At that time the left side of his face, which was later to be perfectly symmetrical, was strikingly different from the right. The left side was conspicuously twisted and contorted. Frequent spasms struck it like lightning. The left side of his entire body, especially his arm and hand, was visibly involved. If he was shown anything that stimulated his curiosity, if a word was spoken that he took notice of and did not understand, he immediately went into spasms that ended more often than not in a kind of rigidity. Then he stood motionless. No facial muscle moved, his eyes stared lifelessly without blinking. It was as if he were a statue, unseeing and unhearing, which could not be stimulated to life. This state could be observed whenever he was in deep thought, whenever he sought the appropriate word for a new object, when he tried to connect something unknown with something already known, or tried to understand something as a result of something else.
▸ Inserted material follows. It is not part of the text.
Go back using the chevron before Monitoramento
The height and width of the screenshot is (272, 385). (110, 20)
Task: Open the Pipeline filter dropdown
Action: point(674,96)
Those words he was able to speak he enunciated distinctly and clearly without pausing or stammering. But he was still far from being able to speak in coherent sentences, and his vocabulary was as poor as his supply of concepts. It was therefore difficult to make oneself understood. No sooner had one spoken a few sentences which he seemed to understand, than one added something that was foreign to him, when he would fall prey to spasms in his efforts to understand. Conjunctions, particles, and auxiliary verbs were lacking in al
most everything he said. His verbal forms comprised little more than the infinitive. The badly tousled and jumbled syntax was the worst. His normal manner of speaking was to say, “Kaspar very good,” instead of, “I am very good.” Or: “Kaspar already say Juli” instead of “I want to tell it to Julius” (the son of the jailer). He hardly used the pronoun “I” but spoke nearly always of himself in the third person. When he spoke to other people he did not use the pronoun “you” but addressed them in the third person. Instead of “you” he would use the third person: Mister Colonel, Mrs. General [the wife of the general], etc. If you wanted him to understand that you were referring to him, you could not say “you” but had to say “Kaspar.”42 One and the same word was frequently used in various different meanings, which often led to a ridiculous and funny Quiproquo [confusion]. Sometimes he would use a word that referred only to a species for the whole genus. For example, he employed the word “mountain” for any curve or elevation, so that a large-bellied gentleman whose name he could not remember was called “the man with the big mountain.” A woman whose shawl hung down so low that the end trailed on the floor he called “the woman with the pretty tail.” It will certainly be expected of me not to have failed to give him every opportunity, through various questions, to tell me the story of his life. But what I was able to get out of him was such an indeterminate, jumbled, confused gibberish that I could only guess what most of it meant, and much I could not understand at all since I was not yet familiar with his way of talking.